[Provided entries]

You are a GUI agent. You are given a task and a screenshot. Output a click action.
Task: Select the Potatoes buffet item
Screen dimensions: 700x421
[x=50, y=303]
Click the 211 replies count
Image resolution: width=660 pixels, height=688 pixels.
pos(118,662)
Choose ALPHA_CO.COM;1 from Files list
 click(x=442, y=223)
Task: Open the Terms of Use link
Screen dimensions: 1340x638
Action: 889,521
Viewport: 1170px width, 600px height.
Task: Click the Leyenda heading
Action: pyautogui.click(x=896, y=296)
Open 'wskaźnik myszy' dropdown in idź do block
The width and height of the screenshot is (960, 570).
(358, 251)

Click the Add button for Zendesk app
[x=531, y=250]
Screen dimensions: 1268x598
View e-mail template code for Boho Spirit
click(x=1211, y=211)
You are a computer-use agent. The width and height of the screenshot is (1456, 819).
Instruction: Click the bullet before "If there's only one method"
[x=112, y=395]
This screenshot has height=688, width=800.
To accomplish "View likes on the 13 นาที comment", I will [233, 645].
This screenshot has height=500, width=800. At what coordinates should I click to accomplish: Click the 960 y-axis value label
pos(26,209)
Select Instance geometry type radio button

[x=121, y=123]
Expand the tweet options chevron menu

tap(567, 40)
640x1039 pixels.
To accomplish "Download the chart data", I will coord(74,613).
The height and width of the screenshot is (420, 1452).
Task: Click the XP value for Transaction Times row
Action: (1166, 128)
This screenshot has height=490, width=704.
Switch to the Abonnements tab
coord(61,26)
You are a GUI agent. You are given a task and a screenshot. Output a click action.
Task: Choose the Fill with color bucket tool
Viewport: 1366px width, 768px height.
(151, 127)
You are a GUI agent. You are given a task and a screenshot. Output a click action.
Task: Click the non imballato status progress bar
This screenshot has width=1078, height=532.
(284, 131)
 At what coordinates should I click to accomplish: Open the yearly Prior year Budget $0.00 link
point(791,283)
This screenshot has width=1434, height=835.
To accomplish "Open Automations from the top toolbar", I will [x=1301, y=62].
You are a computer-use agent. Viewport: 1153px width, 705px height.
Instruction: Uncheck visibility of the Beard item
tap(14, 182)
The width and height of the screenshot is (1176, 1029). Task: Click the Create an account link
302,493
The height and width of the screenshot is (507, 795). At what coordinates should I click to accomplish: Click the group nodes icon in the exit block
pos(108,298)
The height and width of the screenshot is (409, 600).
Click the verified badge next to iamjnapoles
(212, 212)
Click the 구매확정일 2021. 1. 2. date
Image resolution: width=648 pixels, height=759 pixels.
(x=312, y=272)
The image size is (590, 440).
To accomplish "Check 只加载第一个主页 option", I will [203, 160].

[/Provided entries]

Task goal>
Beginning at the line that holds "The width and height of the screenshot is (1176, 1029).", reproduce each line of the records above down to and including the last one.

Solution below>
The width and height of the screenshot is (1176, 1029). Task: Click the Create an account link
302,493
The height and width of the screenshot is (507, 795). At what coordinates should I click to accomplish: Click the group nodes icon in the exit block
pos(108,298)
The height and width of the screenshot is (409, 600).
Click the verified badge next to iamjnapoles
(212, 212)
Click the 구매확정일 2021. 1. 2. date
Image resolution: width=648 pixels, height=759 pixels.
(x=312, y=272)
The image size is (590, 440).
To accomplish "Check 只加载第一个主页 option", I will [203, 160].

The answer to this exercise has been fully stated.